I've heard people say that they didn't know the difference between right and wrong when they were using. I did. I knew the things I was doing were things you just don't do. Betrayals of trust among those that cared the most. Family. People I'd grown up with. Mates.


Once I'd started getting prison sentences on a regular basis, I ended up moving away from my hometown. No one would have me there and the police would never leave me alone. I swear I never left a jail with a physical drug habit and I would also swear that I'm not using heroin when I get out. Sometimes that promise would last a week or so and other times literally minutes.

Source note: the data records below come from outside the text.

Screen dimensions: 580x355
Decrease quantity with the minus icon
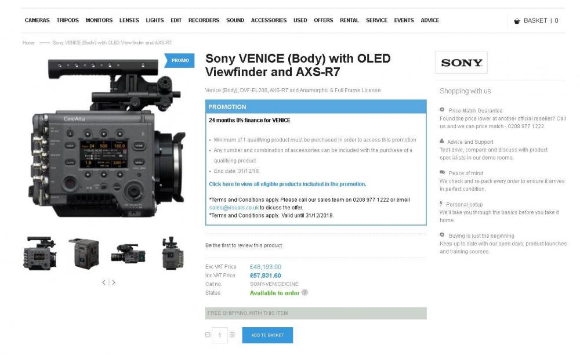(x=208, y=335)
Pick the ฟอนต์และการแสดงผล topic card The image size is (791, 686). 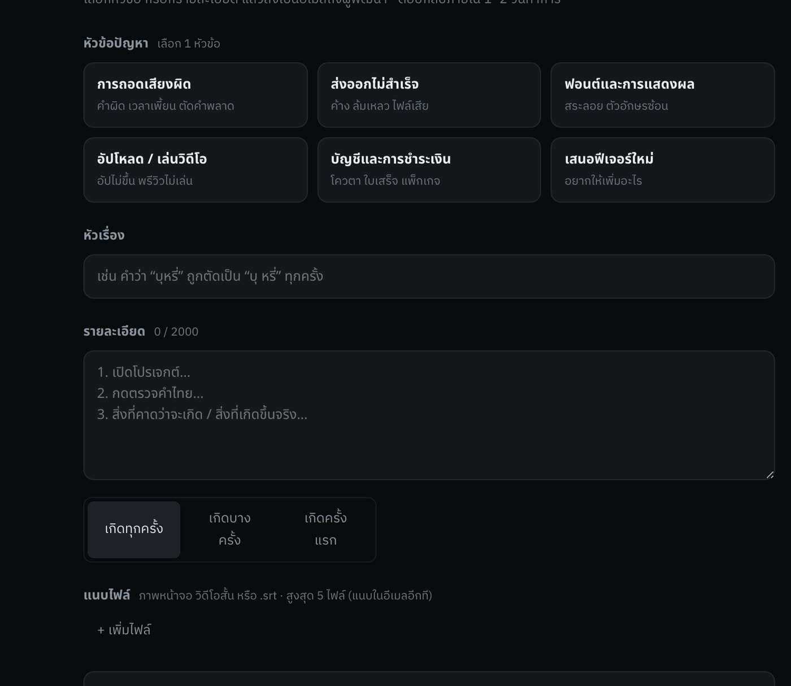point(663,95)
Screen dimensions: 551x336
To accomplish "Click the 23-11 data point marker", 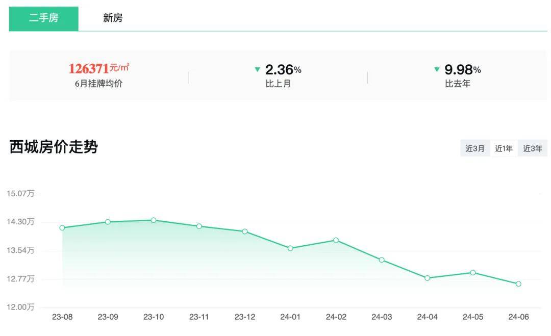I will (x=199, y=226).
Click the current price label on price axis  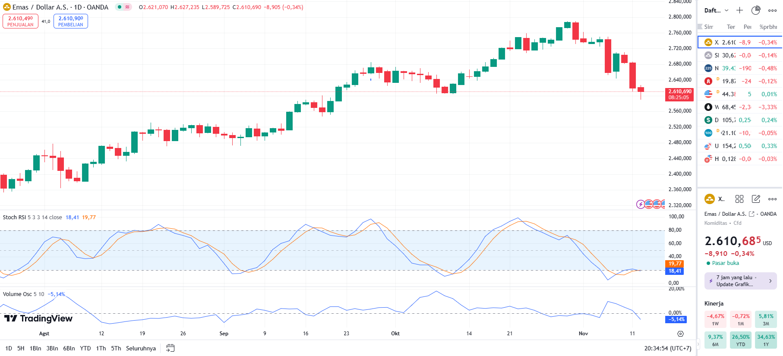point(679,95)
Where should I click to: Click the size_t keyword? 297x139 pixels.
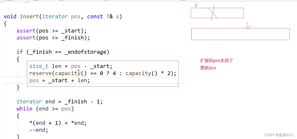pyautogui.click(x=39, y=66)
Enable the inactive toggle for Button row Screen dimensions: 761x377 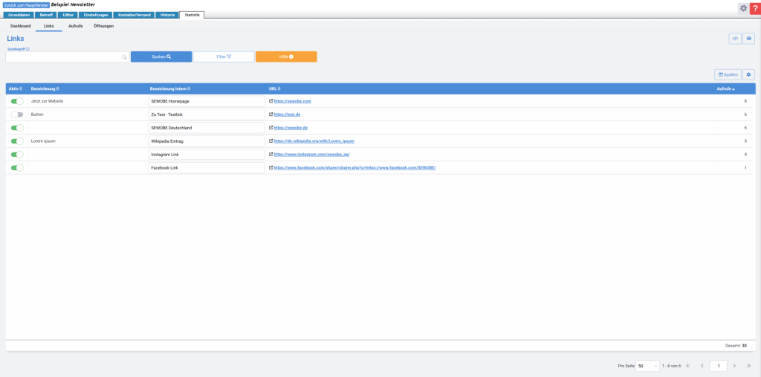[17, 115]
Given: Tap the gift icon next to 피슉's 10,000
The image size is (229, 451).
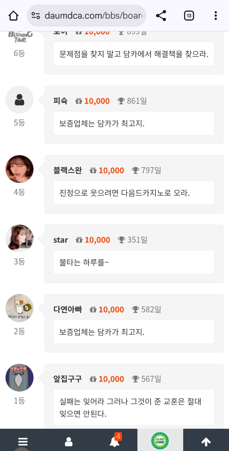Looking at the screenshot, I should [79, 101].
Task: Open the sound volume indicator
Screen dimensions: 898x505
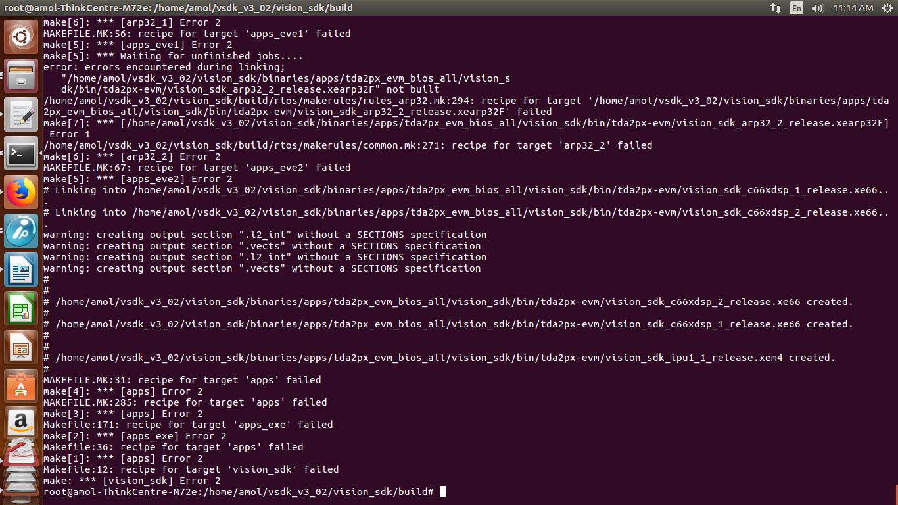Action: [818, 8]
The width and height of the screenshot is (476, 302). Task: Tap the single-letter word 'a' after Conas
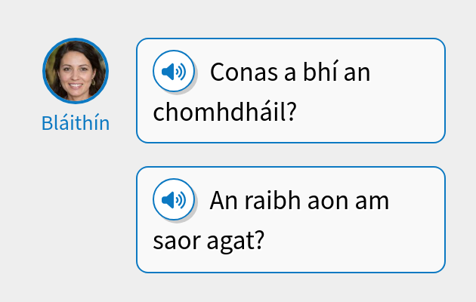point(287,73)
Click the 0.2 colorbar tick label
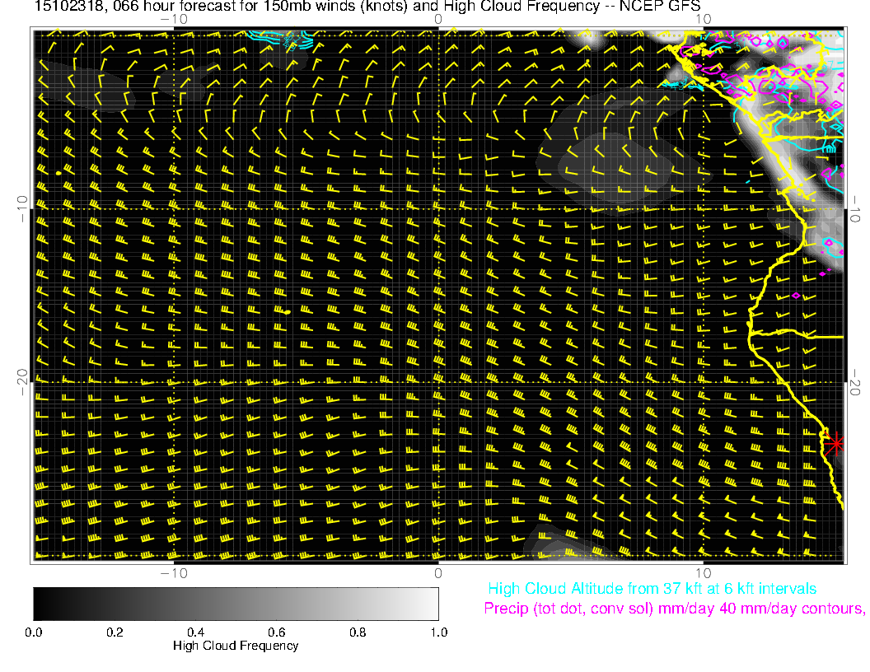This screenshot has width=870, height=672. (114, 632)
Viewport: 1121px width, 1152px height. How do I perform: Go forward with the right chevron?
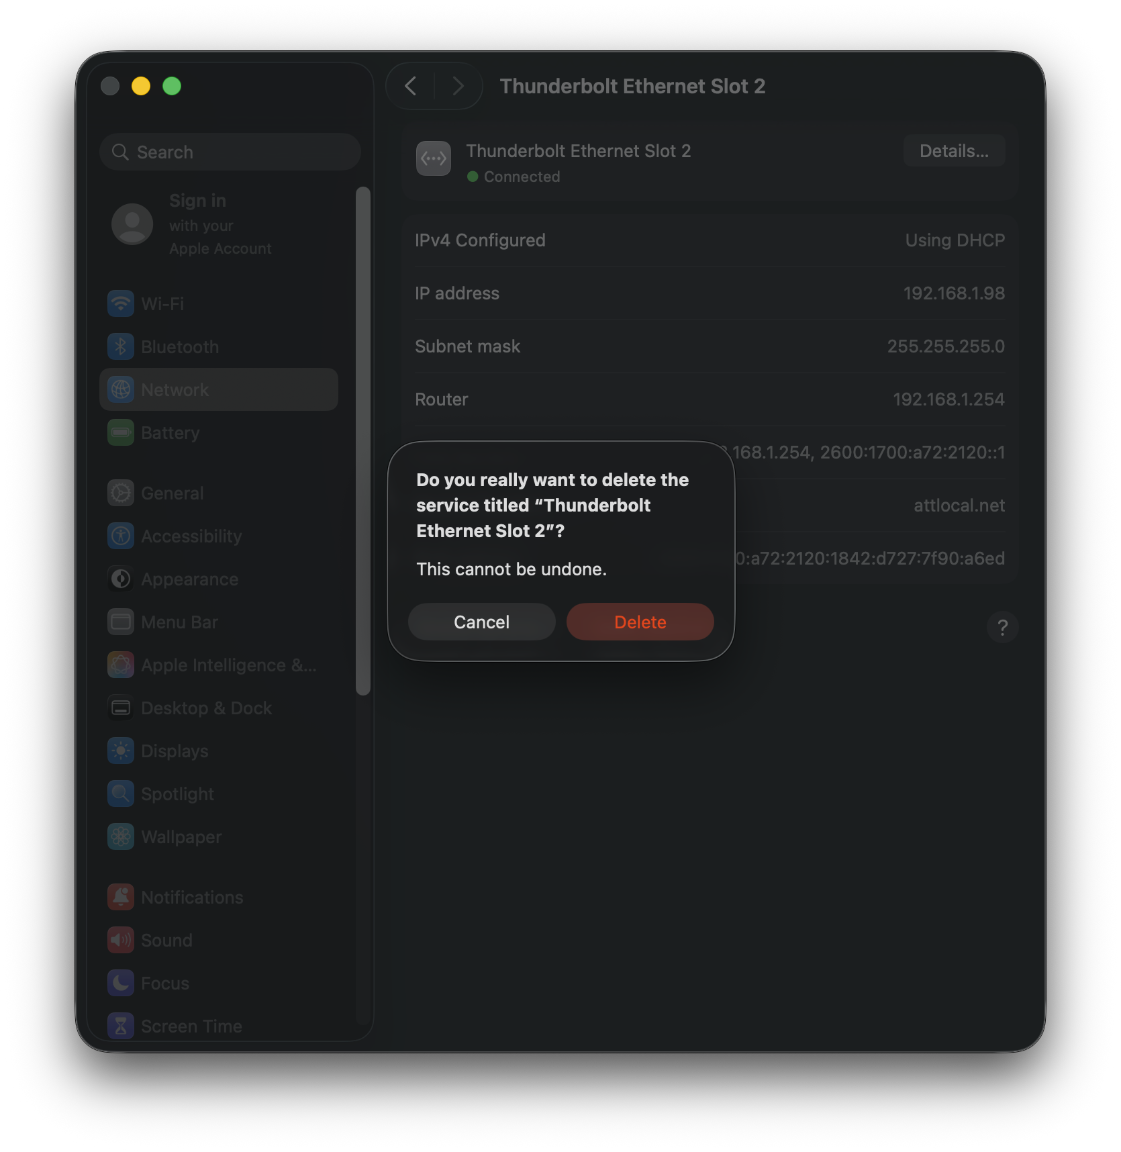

The thought would come out of nowhere and for some insane reason I would convince myself that it would be different this time and I wouldn't get right back into it.


Things didn't get better. I was getting desperate. I would live on the streets when I wasn't in jail or in a detox or I would sleep in the stairwells of the tower blocks on the estate that I never ventured too far from except to go into the West End to get money. I tried to get clean once or twice using other drugs but it never lasted more than a day...


I started to think that the drugs might be a problem. I mean - I'd known for years that they were a problem – but I always thought I'd just stop one day. But now - I started to think I couldn't stop. And they weren't doing what they used to do either. That wonderful oblivion that they used to bring about – that wasn't happening anymore. At least not in the same way. If I took enough, I could get high, but it no longer put that pane of misty glass between me and the reality of my situation anymore.


I started to wake up in the mornings - whether I had drugs or not - with a feeling of dread. I didn't want to do it anymore and it was the single most heart-breaking experience of my life. The utter desolation of knowing that I couldn't go on like this anymore coupled with the terror of a life without drugs was too much for me to live with. It's all I'd ever known! This was who I was!


Out of the blue I bumped into a friend who I hadn't seen for years - we'd met in one of the many detoxes that the Law courts would send me to and she was working in the very detox unit that we'd met in! An incredible coincidence perhaps...


Within 2 weeks I was in there again but with a different attitude. In fact, it wasn't an attitude I had to cultivate for myself – it came with desperation. And it was in there that I was introduced to recovery.


I have been a member of Drug Addicts Anonymous for 3 years now and - making good use of that desperation - I followed the lead of those that had come before me and asked someone with more experience to sponsor me straight away. I did what they asked me to and worked my way through the steps with them. I now offer my service to others who are in that very same position that I was in just a few short years ago.


The miracle is that not only have I not used any drugs I have not even thought about it. I've mended the relationships that took so much damage and have a life that I couldn't have believed was available to me.


'It's common sense you don't take heroin'. Me and my Dad laugh about that now.